== Listed entries ==
>>>>
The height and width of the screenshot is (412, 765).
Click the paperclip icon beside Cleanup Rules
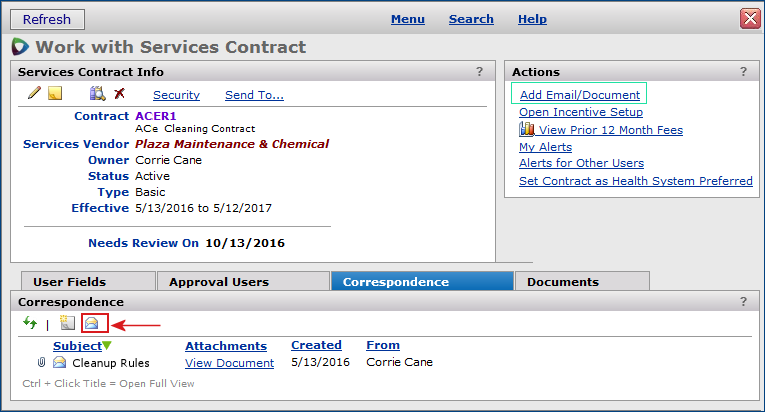41,363
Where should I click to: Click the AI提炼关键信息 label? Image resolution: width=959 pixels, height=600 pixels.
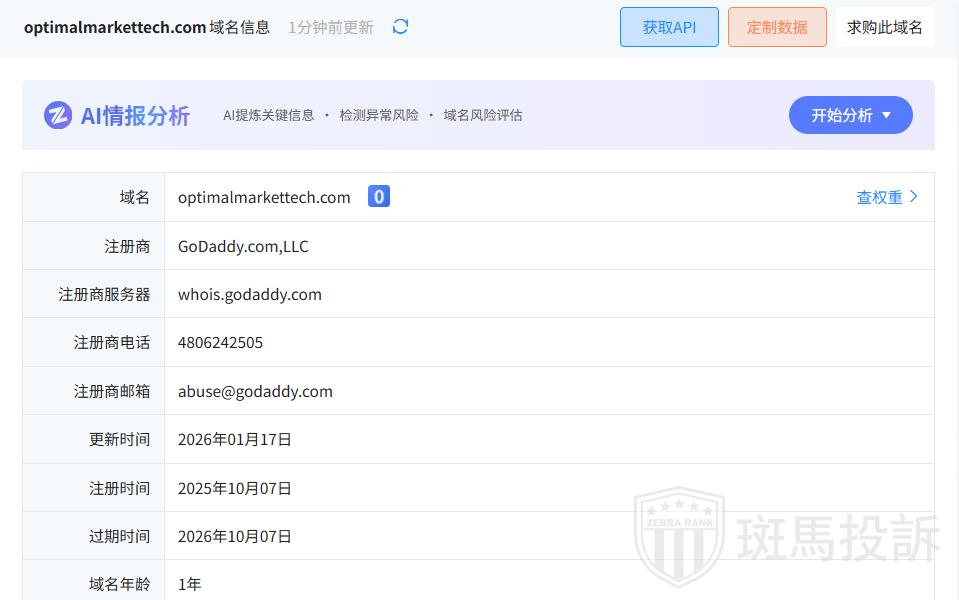268,115
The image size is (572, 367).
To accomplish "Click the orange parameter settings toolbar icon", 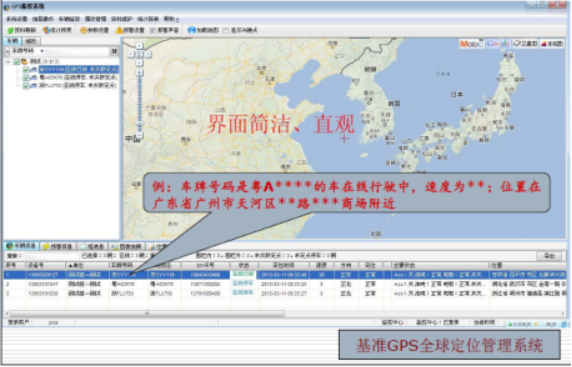I will [x=83, y=30].
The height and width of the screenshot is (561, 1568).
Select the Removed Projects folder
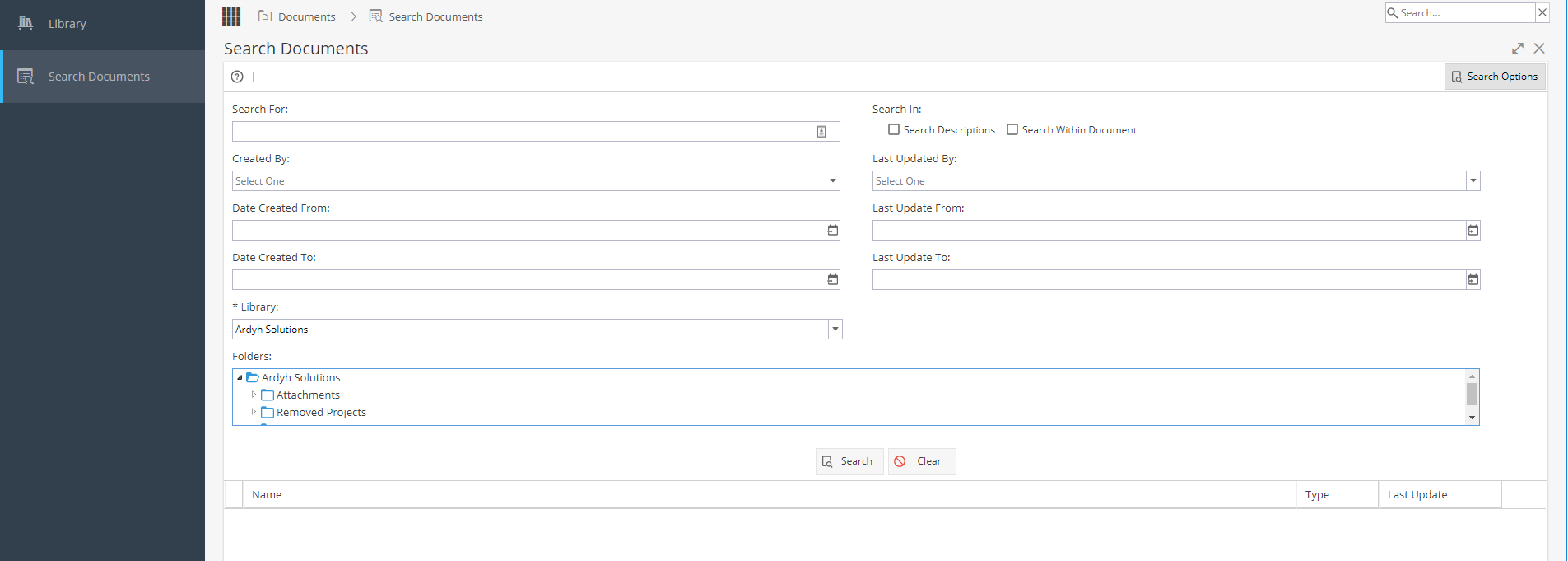coord(321,413)
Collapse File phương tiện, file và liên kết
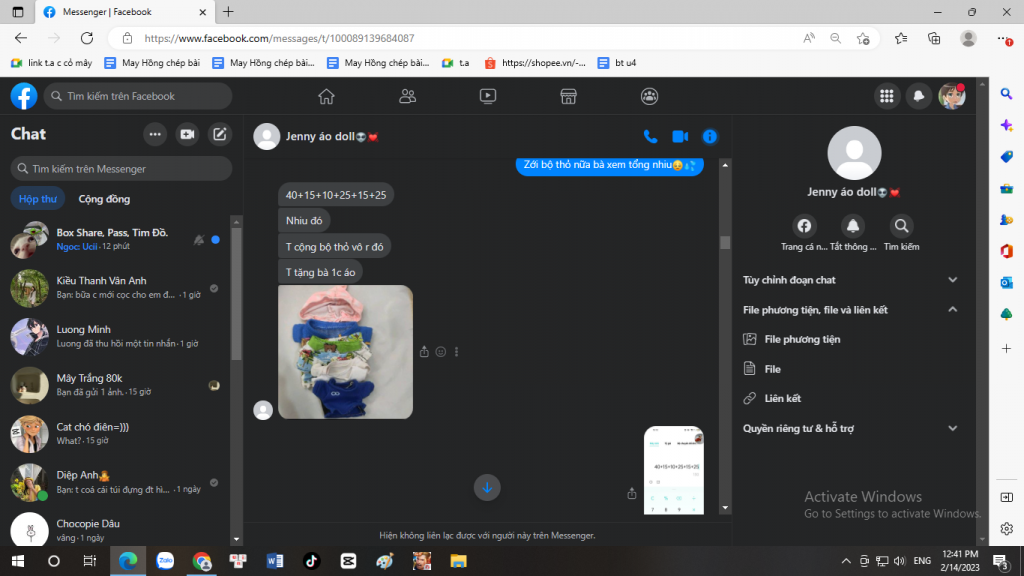 click(x=952, y=310)
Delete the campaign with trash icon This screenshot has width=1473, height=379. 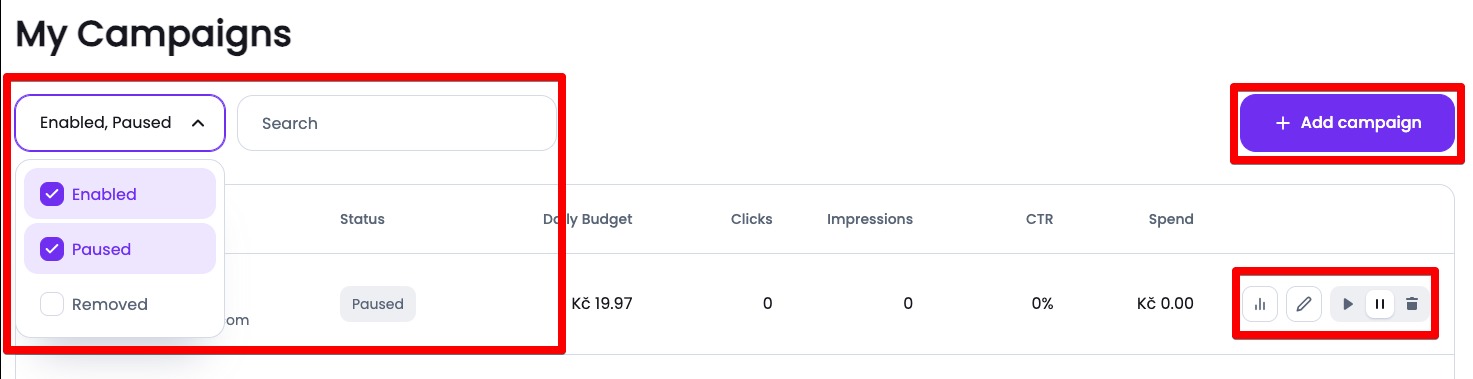coord(1411,304)
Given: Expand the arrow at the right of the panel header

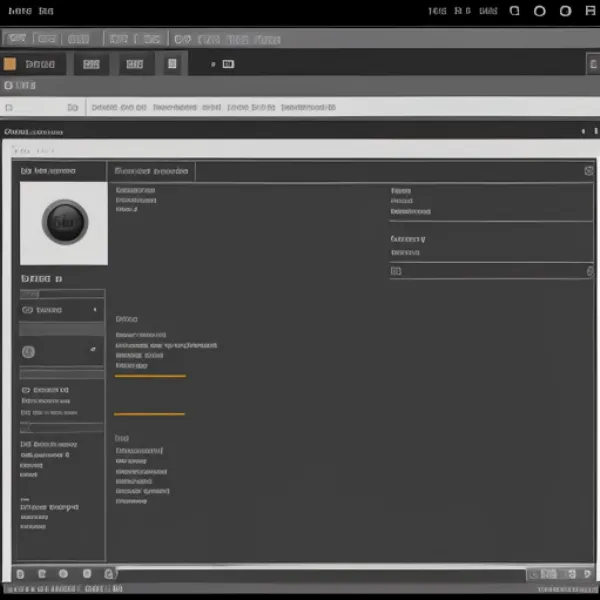Looking at the screenshot, I should (x=583, y=131).
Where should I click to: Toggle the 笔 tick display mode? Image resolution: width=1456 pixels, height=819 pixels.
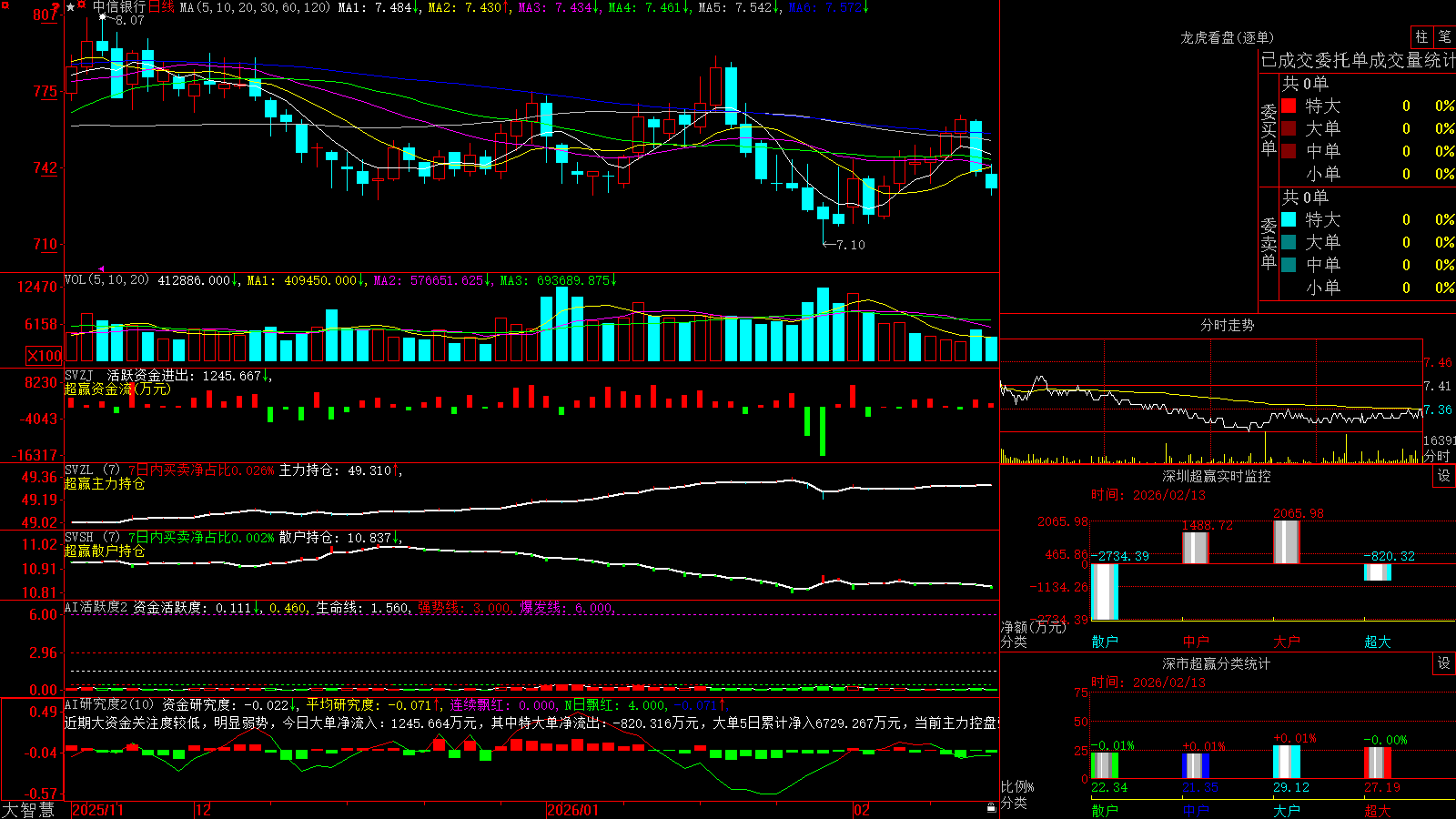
<<<<
In the entries above, find the line that contains "The image size is (572, 367).", then repeat exactly every line from the first one through that line, with no pictures.

== Final answer ==
The height and width of the screenshot is (412, 765).
Click the paperclip icon beside Cleanup Rules
41,363
Where should I click to: Click the AI提炼关键信息 label? Image resolution: width=959 pixels, height=600 pixels.
268,115
The image size is (572, 367).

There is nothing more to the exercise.